Computer 'brains' solving mysteries of human behaviour

Computer science can help us understand why humans struggle with the complex dilemmas life throws at us – and why a better understanding of human problem-solving could help make computer ‘thinking’ more human-like, according to a new study out of the Brain, Minds and Markets Laboratory at the University of Melbourne.

Through the work of pioneering computer scientist Alan Turing, we know that some problems, even though theoretically solvable, would take even the most advanced computer longer than the rest of time to solve. 

So how is it that we humans nonetheless tackle and resolve these kinds of difficult problems daily: from which investments to buy for retirement, to which Facebook friends to pay attention to?

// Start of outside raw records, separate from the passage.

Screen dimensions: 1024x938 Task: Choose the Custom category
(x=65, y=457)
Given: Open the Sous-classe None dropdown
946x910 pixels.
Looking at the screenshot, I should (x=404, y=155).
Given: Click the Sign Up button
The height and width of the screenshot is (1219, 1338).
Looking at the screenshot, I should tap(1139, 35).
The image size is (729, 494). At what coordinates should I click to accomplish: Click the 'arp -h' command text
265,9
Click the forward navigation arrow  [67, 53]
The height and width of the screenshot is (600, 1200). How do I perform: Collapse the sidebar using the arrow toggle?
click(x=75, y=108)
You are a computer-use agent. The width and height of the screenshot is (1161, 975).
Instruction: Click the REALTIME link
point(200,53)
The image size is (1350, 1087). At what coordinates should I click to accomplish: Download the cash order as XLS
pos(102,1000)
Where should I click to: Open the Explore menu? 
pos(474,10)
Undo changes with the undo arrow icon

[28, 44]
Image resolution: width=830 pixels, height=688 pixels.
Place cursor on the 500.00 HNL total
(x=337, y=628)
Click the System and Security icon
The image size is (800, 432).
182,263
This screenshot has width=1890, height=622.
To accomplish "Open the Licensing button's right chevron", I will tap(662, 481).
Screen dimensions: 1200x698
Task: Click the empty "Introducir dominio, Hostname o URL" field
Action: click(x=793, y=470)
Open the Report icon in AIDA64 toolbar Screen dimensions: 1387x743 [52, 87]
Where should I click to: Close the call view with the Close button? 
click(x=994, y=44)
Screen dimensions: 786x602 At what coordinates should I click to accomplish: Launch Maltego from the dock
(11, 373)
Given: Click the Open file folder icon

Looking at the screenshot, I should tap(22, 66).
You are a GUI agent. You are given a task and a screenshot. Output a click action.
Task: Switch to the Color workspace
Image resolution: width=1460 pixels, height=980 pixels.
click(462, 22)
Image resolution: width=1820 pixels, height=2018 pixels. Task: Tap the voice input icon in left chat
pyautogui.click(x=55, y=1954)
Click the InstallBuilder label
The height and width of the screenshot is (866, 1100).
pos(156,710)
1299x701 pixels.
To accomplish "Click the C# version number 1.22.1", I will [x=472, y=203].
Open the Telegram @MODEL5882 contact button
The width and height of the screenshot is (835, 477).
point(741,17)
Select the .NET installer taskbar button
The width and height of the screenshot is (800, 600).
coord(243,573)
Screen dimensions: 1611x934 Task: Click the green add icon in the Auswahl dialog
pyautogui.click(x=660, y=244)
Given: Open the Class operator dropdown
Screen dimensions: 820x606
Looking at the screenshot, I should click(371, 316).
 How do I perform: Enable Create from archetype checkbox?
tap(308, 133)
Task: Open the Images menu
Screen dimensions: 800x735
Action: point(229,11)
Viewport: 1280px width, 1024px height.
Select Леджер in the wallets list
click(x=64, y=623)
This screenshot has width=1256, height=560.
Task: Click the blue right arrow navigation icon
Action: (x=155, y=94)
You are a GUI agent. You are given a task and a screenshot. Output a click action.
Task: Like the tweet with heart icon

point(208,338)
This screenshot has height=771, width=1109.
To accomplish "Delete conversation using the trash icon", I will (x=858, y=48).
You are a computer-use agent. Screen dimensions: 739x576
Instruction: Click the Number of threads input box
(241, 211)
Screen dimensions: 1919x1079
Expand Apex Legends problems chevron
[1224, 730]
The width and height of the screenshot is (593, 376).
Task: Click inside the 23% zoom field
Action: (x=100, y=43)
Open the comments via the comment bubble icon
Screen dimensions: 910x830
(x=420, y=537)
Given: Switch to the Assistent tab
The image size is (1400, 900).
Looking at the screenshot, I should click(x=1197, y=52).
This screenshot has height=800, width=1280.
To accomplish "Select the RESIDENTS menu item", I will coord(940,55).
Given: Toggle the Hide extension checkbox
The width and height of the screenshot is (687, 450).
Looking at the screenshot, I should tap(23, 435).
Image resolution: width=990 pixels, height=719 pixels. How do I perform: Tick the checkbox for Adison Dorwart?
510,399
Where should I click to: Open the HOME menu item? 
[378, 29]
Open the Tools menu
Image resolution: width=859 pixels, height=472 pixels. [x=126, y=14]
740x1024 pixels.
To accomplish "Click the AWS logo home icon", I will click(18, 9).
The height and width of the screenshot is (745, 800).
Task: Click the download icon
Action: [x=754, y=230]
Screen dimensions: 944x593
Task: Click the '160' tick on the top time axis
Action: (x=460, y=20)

These are known as ‘knapsack problems’: they are like deciding how best to fill a knapsack, given an array of items of varying size and value to choose from.

Co-lead author Dr Carsten Murawski, from the Faculty of Business and Economics, said mainstream economic models assume that people ‘optimise’ when faced with these kinds of problems.

“But we know remarkably little about how humans actually approach problems that, in their most difficult form, choke the most powerful computers,” he said.

Murawski and his co-lead, Professor Peter Bossaerts, gave twenty participants eight knapsack problems of varying difficulty (for a computer), not knowing whether complexity for computers would track what their participants found difficult, or whether human qualities of intuition or clever problem-solving would make computer complexity a poor model for humans.

Although people did much better than chance, they found that what is tricky for a computer is likewise harder for humans.

“This implies that many everyday problems that involve allocating resources are simply too complex for us to solve,” said Dr Murawski, although the diversity of approaches participants took to trying to solve the knapsack problems supports a ‘wisdom of crowds’ view, and the importance of information sharing in intellectual discovery and innovation.

However, people did show one advantage over computers.

“Our participants worked harder on more difficult problems, suggesting that they could somehow sense its difficulty,” Dr Murawski observed.

In contrast, computers can only tell whether a particular knapsack problem is hard once they know the solution.

“Discovering how people detect whether something is difficult may turn out to be crucial to making computers more human-like,” said Prof Bossaerts.

The study has been published in the latest edition of Nature Group’s Scientific Reports.